Before we begin, a disclaimer: by no means is every car mechanic always on the lookout for a mark, someone they can scam or skim in order to line their pockets. Most mechanics work hard for their money and realize that it’s better to cultivate long-term loyalty than to get rich quick by ripping off one-time customers. That said, there are a few tips you can use to weed out the few folks whose eyes turn into cartoon-style dollar signs when you walk through their shop door.
Find a Qualified, Honest Mechanic and Be Loyal
Is finding a good mechanic easier said than done? Not really. First, ask around — between friends, family members, coworkers, and neighbors, it’s likely that you’ll start to hear a few names more often than others. Check online reviews, too, but take them with many grains of salt, as dishonest mechanics might well pay for bogus reviews or remove any negative ones they get. When it comes to cars, RepairPal and CarTalk are probably better bets than Angie’s List or Yelp.
If you’re the type who enjoys research projects, take your car to the top contenders you’ve narrowed down. Ask for quotes on a small, simple repair — replacing the battery, for example, or fixing a busted headlight. This will help you get a good idea of how each mechanic or shop does business before you need a major fix.
Know Your Stuff (or Make It Sound Like You Do)
When you do need a larger repair, it’s best to do a bit of the legwork in advance. Spend an hour or so researching the problem online. If you have a mechanically inclined friend, ask them for help diagnosing the issue. That way, you will at least sound knowledgeable when you describe the problem to the service writer or mechanic. Be ready to tell them what the problem sounds like and during what driving conditions it occurs.
At the same time, don’t march into an auto repair shop and tell them what’s wrong unless you’re absolutely sure you know what you’re talking about. If you tell them one problem and it turns out to be something else, you may well be on the hook for both repairs.
Never, ever, waltz into a shop and ask them to “do whatever is necessary.” That’s giving an unscrupulous mechanic carte blanche to replace everything from the transmission to the tail lights. Instead, ask for a breakdown of the work that needs to be done, and what they will charge you for parts, for labor, and for fluids. Emphasize the words “total cost.”
You will also want to ask about whether the necessary parts are in-stock or must be special ordered, and how busy the shop is.

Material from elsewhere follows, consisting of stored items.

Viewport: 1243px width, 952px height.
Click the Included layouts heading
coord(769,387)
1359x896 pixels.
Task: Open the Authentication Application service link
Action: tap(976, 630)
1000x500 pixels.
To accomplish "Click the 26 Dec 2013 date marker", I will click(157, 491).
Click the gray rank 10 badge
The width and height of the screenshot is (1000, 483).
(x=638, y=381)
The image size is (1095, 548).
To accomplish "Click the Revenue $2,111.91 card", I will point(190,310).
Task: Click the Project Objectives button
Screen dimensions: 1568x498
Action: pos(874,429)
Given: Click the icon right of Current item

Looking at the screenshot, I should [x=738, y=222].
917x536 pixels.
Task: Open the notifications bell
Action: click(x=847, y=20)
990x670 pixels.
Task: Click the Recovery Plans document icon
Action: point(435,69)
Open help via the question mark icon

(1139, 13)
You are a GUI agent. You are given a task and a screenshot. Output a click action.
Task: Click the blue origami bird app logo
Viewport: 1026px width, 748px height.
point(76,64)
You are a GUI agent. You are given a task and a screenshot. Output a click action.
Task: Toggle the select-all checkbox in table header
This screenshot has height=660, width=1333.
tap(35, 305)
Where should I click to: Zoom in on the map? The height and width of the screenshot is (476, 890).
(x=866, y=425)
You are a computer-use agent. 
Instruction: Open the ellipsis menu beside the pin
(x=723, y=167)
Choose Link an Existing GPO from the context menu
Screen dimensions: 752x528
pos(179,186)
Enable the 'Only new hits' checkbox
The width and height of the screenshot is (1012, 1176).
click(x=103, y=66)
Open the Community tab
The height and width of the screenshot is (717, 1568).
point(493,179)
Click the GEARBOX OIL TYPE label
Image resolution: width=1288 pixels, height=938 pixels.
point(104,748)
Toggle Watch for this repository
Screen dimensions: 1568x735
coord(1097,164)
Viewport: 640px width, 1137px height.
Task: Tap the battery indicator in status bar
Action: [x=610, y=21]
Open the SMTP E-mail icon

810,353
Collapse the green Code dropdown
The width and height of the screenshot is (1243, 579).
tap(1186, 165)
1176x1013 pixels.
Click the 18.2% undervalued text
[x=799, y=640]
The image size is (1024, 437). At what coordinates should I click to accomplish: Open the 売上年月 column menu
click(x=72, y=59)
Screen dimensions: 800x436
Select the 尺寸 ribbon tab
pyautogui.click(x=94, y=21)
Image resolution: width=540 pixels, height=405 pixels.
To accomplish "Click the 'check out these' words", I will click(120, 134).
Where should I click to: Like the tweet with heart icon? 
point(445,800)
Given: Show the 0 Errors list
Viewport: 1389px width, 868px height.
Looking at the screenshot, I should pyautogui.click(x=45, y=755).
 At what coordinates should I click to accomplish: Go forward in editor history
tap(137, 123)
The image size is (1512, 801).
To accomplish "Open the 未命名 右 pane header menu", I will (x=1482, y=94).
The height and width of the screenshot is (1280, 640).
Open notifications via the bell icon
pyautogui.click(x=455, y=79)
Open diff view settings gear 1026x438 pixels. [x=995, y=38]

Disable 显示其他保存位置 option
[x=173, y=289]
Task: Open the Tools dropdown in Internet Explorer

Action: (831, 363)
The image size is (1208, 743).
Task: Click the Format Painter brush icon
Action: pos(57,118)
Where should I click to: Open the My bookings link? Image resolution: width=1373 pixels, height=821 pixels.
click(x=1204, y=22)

In other words, ask for “total time” in addition to “total cost.”
Get Estimates from Other Mechanics
An honest car guy won’t mind one bit if you take his estimate and mull it over for a day or two, especially if he is recommending pricey work that would exceed the value of your vehicle, or if it’s a job that could be put off for a few months. In the event that you feel pressured to OK an estimate on the spot, that’s a sign that something underhanded might be happening.
After you know exactly what’s wrong with your car, call around to get a few other quotes. You can also check Consumer Reports’ Car Repair Cost Estimator. Remember that costs will vary from shop to shop, but if your mechanic is asking for a price that’s way above the range of other estimates, be wary.
Maintain Your Records
Before visiting a car repair shop, review your records. That way, if a mechanic tells you that new tie rod ends are necessary, you’ll know that you just replaced yours six months ago. There might be many legitimate reasons that your car requires a do-over on some repair, but it pays to be informed, lest you get swindled because you don’t know a catalytic converter from a carburetor.
Don’t Be Afraid to Ask for Evidence
The mechanic tells you that your brake pads are shot — even though all you wanted was a new muffler. Ask to see the problem. You have every right to inspect your own car, but some disreputable mechanics might throw in an extra repair if they think you’ll just nod and smile and hand over your credit card.
If necessary, say that you’ll be in later to look things over. That way, you can research what worn brake pads look like, or bring that knowledgeable friend with you.
Simplify Things By Going to Your Dealership
Want to avoid the entire hassle of finding an independent mechanic or repair shop? Take your car in to the certified mechanics of a Hutchinson KS car repair shop right at the dealership where you bought your Honda or other vehicle. There are a number of advantages to having repairs and scheduled maintenance done exclusively at the dealership.
First, you won’t have to keep such a close eye on your repair records; they’ve got it all right there, easy to access at a touch of a button. You’ll develop an ongoing relationship with the mechanics, too, which means you’ll be able to trust them both in the short and the long term. The dealership shop will also honor manufacturer and extended warranty coverage free of charge to their customers. Lastly, the mechanics there are specialists in repairing your make and model, which means they’ll be able to do the work you need faster and better.